### Entries provided
↓

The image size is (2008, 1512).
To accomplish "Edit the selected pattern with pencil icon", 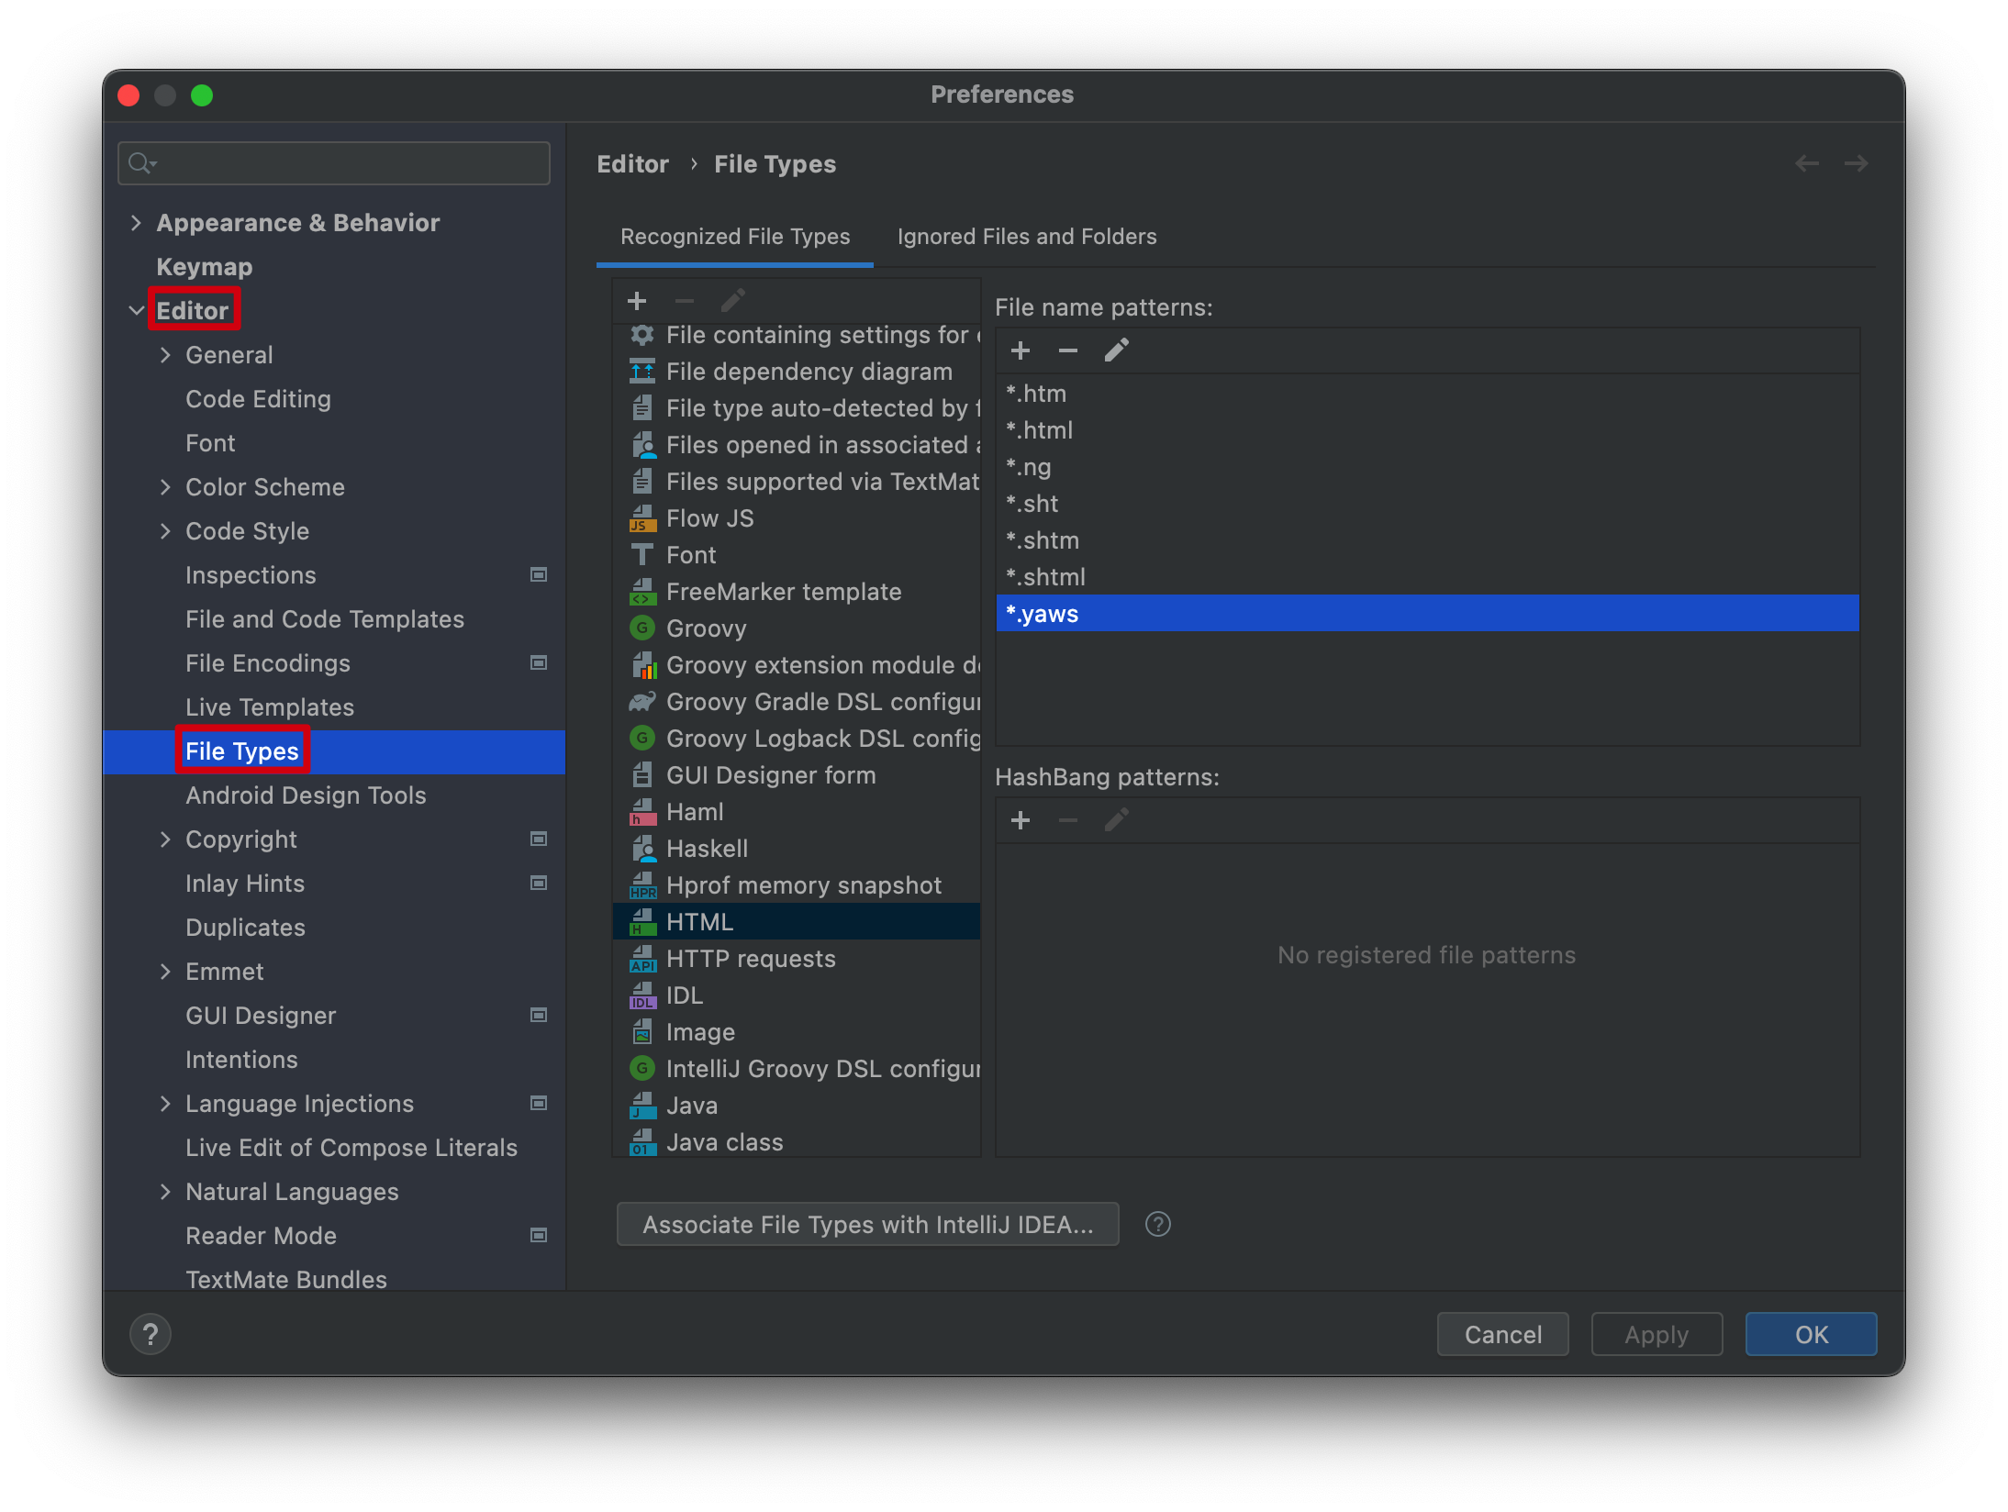I will [x=1116, y=350].
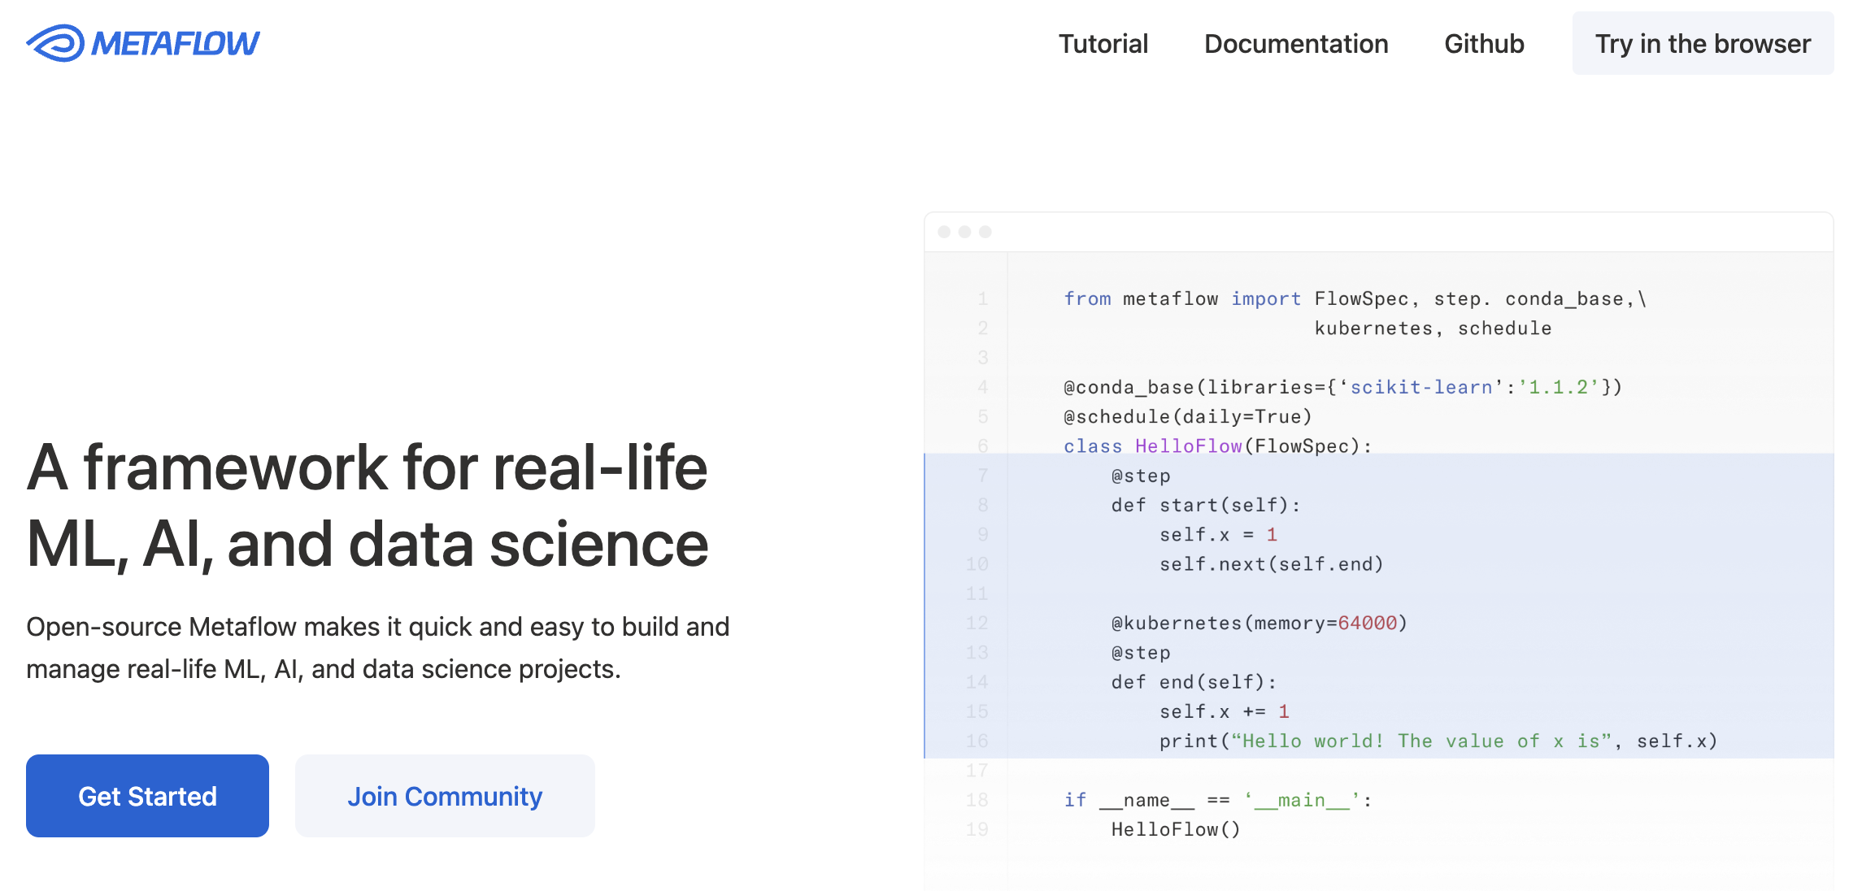Select the Join Community button
1862x891 pixels.
(x=445, y=796)
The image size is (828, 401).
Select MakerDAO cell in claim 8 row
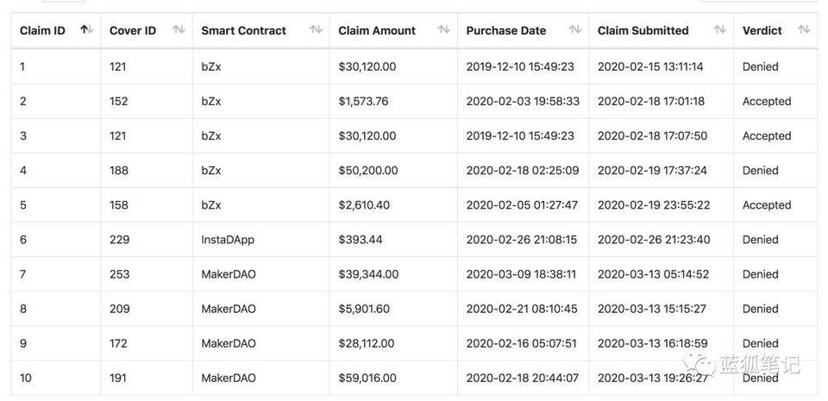[x=229, y=309]
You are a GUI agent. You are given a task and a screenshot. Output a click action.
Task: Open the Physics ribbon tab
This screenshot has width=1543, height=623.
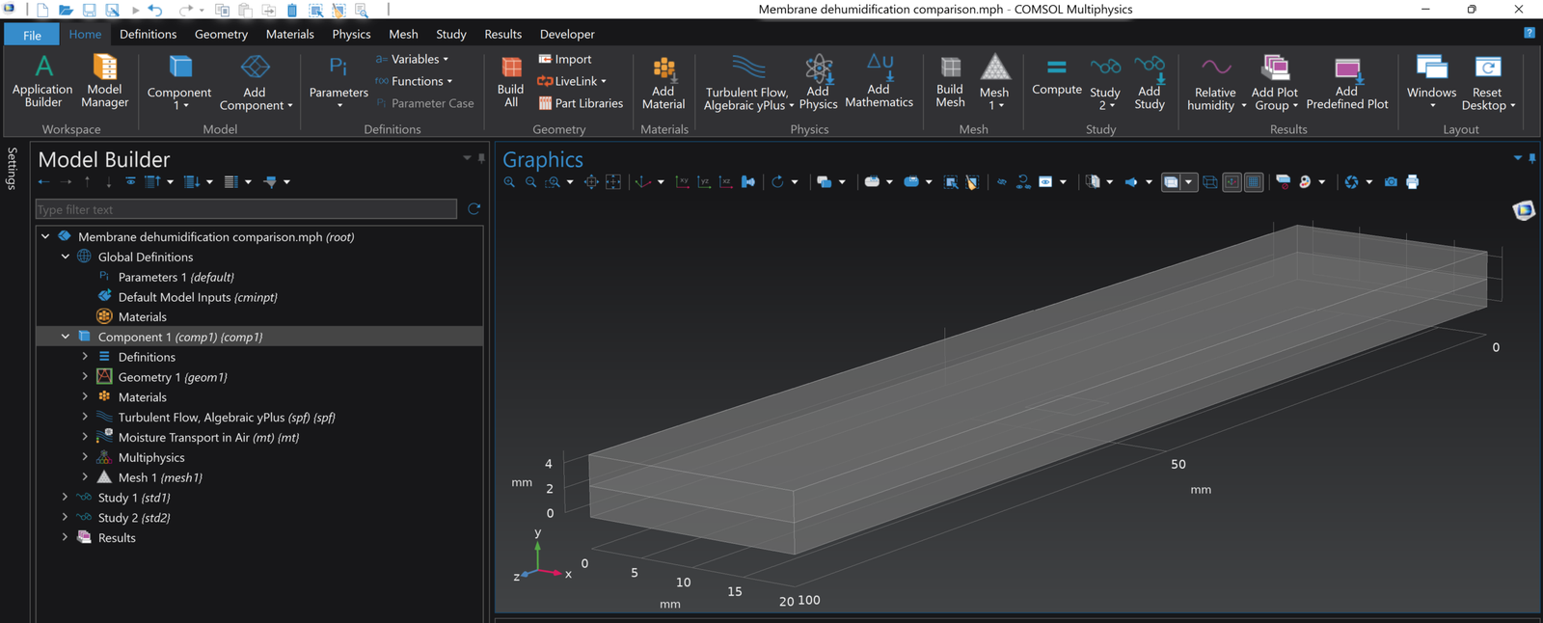[351, 34]
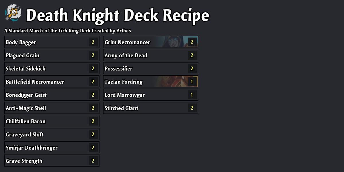Click the Chillfallen Baron card row
Screen dimensions: 344x172
coord(43,121)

↑

### Required task
Recast the data as a numbered list of lines, starting with the line that contains "The image size is (828, 401)." and running through the end of the data. Skip blank lines and leave out the pictures.

### Solution
1. The image size is (828, 401).
2. Select MakerDAO cell in claim 8 row
3. [x=229, y=309]
4. You are a GUI agent. You are given a task and a screenshot. Output a click action.
5. Task: Open the Physics ribbon tab
6. This screenshot has width=1543, height=623.
7. [351, 34]
8. Click the Chillfallen Baron card row
9. Screen dimensions: 344x172
10. coord(43,121)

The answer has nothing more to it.